User API Migration Guide

Learn how to migrate to the latest version of the User API endpoints.

Employee App
Staffbase Intranet

Staffbase has introduced new versions for several User API endpoints. These new versions offer improved performance and usability. Staffbase recommends migrating to these new versions to take advantage of the enhancements. The older versions will be deprecated in the future. Learn more about Staffbase API lifecycle.

This article explains:

  • The main differences between the old and new versions of the User API endpoints.
  • When to use the newly introduced endpoints, which are designed to replace certain legacy behaviors and deliver the same results more efficiently.

This article highlights only the main version differences. It does not include sample requests or responses. For detailed examples or information about each endpoint versions, refer to the User API specification.

POST request to /users, with the required Accept and Content-Type headers:

  • Accept header: application/vnd.staffbase.accessors.user.v3+json
  • Content-Type header: application/vnd.staffbase.accessors.user-invite.v2+json
  • Changes in request body:
    • Required fields:
      • role
      • locale
    • System profile field values are only part of the profile object
    • Removed fields (no longer returned in the response):
      • mandatoryGroupIDs
      • groupIDs
      • tags
      • inviteMessage
    • Restructured fields: recoveryCode is now an object
    • Renamed fields:
      • externalID to externalId
      • emails/primary to email

POST request to /users with only the required information and returns the full user object.

GET request to /users with required Accept header:

  • Accept header: application/vnd.staffbase.accessors.user.v3+json
  • Changes in request parameters:
    • Use cursor instead of offset for pagination.
    • Search-related query parameters are not supported. Instead use the /users/search endpoint.
    • Add the includeProfile query parameter to retrieve profile data
  • Removed fields (no longer returned in the response):
    • mandatoryGroupIDs
    • groupIDs
    • tags
    • inviteMessage
    • Restructured fields: recoveryCode is now an object
    • Renamed fields:
      • externalID to externalId
      • emails/primary to email

GET request to /users returns all user information according to the specified query parameters, but relies on the offset-based pagination, which is not performant for large datasets.

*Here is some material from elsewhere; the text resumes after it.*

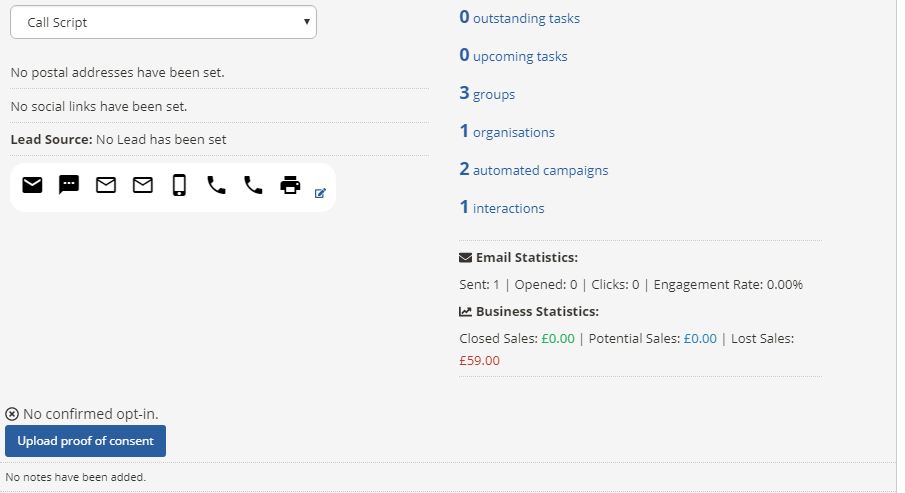
Task: Click the printer icon
Action: click(290, 185)
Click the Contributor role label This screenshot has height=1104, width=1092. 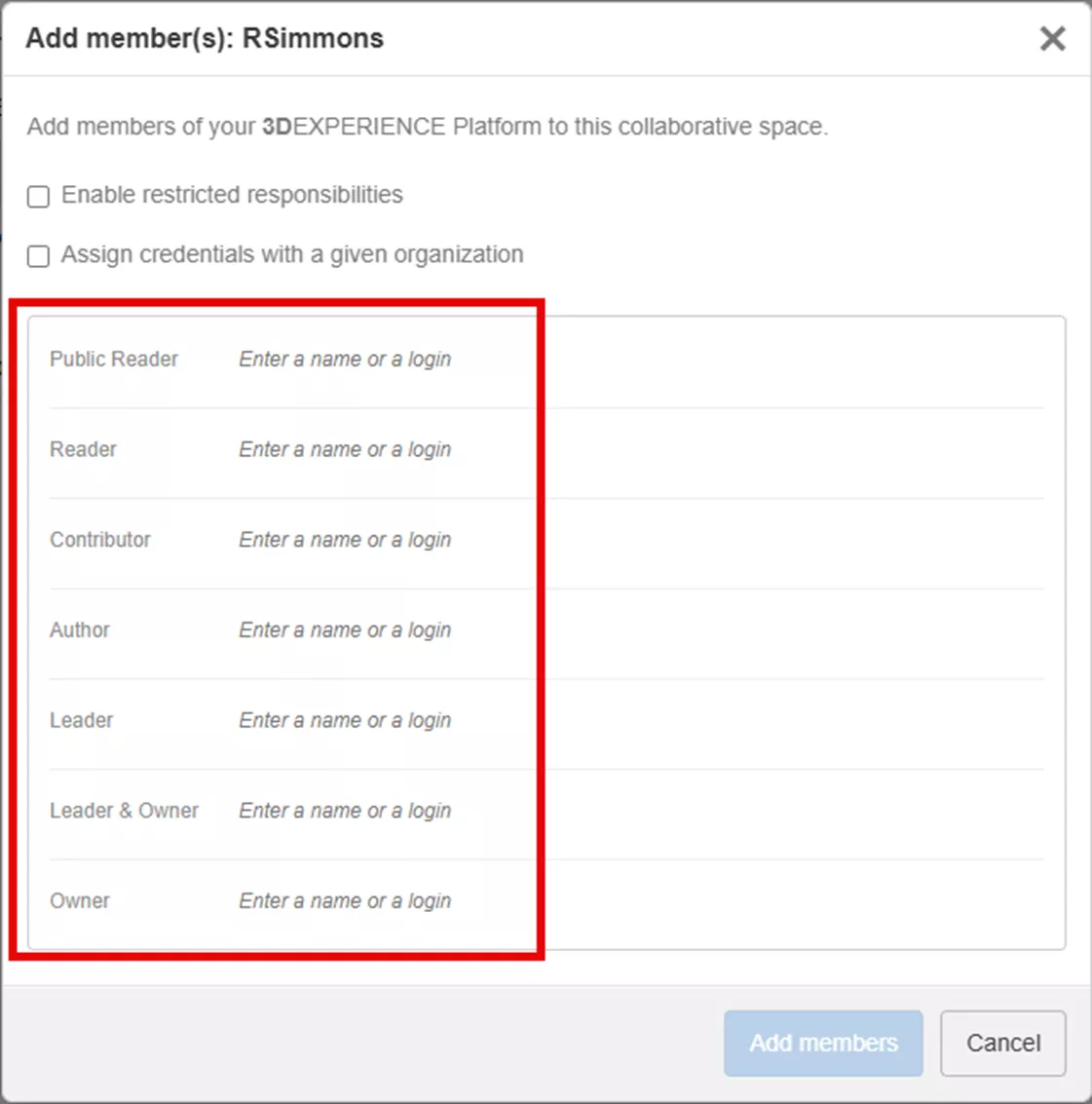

This is a newly introduced endpoint designed to replace the legacy GET request for returning all users. The search endpoint provides the same results, but more efficiently.

GET request to /users/search with the required Accept header for search capabilities:

  • Accept header: application/vnd.staffbase.accessors.users-search.v1+json
  • Use cursor instead of offset for pagination.
  • Add the includeProfile query parameter to retrieve profile data
  • Removed fields (no longer returned in the response):
    • mandatoryGroupIDs
    • groupIDs
    • tags
    • inviteMessage
  • Restructured fields: recoveryCode is now an object
  • Renamed fields:
    • externalID to externalId
    • emails/primary to email

GET request to /usersreturns all user information according to the specified query parameters, but relies on the offset-based pagination, which is not performant for large datasets.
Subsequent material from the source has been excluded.